Assigned task:
Once you find the line with "The image size is (419, 200)." in the data that follows, repeat it and every line after it exactly, through the line with "Task: Switch to the CAB/ER tab".

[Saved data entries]
════════
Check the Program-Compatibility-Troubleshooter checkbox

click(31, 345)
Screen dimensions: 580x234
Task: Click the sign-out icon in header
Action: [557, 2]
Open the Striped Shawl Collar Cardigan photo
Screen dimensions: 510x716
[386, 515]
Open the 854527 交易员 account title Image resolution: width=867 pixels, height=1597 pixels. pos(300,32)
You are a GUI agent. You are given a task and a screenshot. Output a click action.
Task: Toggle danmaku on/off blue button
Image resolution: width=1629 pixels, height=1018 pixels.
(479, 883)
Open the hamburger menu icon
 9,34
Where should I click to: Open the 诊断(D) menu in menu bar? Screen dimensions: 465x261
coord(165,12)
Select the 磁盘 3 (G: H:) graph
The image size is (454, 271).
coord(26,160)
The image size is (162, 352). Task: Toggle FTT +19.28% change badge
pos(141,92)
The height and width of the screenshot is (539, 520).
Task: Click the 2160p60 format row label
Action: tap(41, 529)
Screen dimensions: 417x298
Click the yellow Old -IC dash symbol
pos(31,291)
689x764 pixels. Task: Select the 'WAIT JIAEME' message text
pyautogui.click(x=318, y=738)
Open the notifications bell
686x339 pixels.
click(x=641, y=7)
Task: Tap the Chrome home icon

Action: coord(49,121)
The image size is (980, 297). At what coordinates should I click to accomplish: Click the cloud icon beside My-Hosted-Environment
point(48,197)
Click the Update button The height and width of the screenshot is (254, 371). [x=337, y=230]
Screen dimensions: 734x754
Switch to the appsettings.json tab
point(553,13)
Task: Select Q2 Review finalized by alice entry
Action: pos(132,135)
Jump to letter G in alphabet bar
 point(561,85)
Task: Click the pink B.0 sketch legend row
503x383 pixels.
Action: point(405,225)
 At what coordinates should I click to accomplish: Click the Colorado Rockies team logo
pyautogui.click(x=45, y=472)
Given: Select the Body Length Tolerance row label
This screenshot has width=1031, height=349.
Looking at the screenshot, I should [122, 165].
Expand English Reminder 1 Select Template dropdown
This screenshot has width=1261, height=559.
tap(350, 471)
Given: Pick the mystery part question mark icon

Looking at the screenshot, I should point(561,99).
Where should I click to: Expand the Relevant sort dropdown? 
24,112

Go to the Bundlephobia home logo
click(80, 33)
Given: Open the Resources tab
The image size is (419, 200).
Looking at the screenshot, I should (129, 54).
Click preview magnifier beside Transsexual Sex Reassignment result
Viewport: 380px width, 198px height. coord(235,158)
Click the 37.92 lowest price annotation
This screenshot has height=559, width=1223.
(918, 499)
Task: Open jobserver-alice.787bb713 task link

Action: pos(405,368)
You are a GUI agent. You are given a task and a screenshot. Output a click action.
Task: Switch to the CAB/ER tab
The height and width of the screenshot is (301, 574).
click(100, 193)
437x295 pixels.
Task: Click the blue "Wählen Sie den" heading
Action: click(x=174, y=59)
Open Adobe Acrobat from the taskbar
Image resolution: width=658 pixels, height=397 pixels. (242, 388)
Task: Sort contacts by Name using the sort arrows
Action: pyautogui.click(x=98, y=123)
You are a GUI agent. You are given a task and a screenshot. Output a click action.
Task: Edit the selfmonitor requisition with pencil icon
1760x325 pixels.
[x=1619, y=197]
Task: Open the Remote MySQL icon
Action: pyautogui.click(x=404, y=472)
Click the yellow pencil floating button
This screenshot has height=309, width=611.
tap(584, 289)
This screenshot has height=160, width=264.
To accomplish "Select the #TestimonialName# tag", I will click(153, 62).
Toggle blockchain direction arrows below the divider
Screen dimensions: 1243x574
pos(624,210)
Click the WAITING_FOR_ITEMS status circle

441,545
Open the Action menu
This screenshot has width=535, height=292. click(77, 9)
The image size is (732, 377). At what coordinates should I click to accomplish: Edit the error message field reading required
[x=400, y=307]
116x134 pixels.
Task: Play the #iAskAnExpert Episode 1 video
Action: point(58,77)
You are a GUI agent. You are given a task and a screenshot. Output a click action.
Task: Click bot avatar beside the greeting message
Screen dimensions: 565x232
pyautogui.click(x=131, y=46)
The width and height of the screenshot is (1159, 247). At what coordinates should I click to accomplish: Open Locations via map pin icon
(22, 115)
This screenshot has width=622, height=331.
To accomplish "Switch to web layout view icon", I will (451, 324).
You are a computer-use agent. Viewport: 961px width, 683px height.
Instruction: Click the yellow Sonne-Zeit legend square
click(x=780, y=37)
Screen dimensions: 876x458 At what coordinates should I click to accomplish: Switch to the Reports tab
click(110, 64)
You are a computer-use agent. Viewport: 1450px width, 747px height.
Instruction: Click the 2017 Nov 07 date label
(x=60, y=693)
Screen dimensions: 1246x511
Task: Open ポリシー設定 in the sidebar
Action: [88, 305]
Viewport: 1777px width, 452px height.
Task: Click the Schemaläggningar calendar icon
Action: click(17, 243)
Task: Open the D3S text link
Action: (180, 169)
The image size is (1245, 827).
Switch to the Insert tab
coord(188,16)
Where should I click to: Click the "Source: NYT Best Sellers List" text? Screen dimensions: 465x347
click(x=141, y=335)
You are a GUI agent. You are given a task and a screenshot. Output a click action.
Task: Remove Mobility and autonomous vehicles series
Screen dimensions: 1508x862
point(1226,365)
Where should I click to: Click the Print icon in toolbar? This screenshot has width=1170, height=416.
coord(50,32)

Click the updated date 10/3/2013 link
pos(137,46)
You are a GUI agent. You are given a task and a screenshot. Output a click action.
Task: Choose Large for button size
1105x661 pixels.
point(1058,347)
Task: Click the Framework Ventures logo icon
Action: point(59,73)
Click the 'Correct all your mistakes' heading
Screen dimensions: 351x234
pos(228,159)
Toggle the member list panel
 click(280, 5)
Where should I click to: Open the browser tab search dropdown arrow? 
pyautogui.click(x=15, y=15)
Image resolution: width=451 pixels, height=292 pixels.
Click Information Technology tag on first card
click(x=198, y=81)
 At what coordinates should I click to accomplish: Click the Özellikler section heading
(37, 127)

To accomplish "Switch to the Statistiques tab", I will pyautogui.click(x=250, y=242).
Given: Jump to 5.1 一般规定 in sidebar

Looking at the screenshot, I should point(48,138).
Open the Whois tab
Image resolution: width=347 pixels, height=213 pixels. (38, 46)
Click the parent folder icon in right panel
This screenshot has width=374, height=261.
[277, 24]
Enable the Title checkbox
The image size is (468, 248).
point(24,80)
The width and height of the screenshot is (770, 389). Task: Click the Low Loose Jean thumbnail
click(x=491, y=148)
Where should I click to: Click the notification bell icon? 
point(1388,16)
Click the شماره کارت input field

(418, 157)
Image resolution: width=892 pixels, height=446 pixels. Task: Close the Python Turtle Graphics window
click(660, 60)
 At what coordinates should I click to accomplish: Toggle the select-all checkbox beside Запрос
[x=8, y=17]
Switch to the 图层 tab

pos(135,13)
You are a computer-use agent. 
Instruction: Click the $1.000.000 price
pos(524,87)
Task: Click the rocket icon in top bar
════════
Output:
The image size is (419, 200).
Looking at the screenshot, I should (129, 54).
Click preview magnifier beside Transsexual Sex Reassignment result
Viewport: 380px width, 198px height. coord(235,158)
Click the 37.92 lowest price annotation
This screenshot has height=559, width=1223.
(918, 499)
Task: Open jobserver-alice.787bb713 task link

Action: pos(405,368)
You are a GUI agent. You are given a task and a screenshot. Output a click action.
Task: Switch to the CAB/ER tab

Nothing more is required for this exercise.